**THE PROBLEM**
How many lines in the listing below contain the string "agent"? Say only the number.

Start of Block

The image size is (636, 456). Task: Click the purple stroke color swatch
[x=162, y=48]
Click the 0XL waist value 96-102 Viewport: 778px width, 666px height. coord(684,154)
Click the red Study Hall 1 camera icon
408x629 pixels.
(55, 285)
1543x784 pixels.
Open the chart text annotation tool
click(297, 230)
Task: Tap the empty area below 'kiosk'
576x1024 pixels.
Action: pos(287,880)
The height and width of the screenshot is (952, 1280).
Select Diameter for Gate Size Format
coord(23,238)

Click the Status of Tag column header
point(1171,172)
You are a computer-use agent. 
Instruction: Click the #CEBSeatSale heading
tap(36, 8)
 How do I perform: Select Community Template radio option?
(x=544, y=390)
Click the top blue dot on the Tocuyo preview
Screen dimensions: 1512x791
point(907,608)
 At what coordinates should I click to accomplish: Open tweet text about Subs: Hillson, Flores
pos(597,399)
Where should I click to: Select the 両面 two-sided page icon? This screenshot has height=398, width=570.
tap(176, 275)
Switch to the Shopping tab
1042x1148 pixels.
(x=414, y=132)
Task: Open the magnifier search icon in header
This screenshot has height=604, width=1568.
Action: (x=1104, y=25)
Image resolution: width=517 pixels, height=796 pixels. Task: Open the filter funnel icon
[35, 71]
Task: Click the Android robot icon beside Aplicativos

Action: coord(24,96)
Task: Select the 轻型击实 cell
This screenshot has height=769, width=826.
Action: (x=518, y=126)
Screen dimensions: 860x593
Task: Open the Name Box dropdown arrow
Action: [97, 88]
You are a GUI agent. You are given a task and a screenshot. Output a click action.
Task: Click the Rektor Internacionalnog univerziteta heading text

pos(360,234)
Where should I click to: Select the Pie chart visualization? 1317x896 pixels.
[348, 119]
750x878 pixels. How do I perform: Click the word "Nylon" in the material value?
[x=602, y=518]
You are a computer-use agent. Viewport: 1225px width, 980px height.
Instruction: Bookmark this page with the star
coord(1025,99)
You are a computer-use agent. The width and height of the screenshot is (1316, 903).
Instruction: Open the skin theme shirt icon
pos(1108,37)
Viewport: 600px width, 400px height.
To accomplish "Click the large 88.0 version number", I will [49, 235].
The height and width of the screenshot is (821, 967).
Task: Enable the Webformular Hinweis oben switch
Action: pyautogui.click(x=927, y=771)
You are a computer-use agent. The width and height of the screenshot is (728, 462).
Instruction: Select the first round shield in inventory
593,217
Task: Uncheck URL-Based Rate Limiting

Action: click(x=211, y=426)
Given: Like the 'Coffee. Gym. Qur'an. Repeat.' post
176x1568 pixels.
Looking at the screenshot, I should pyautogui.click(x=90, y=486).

End of Block

**FINISHED TASK**
5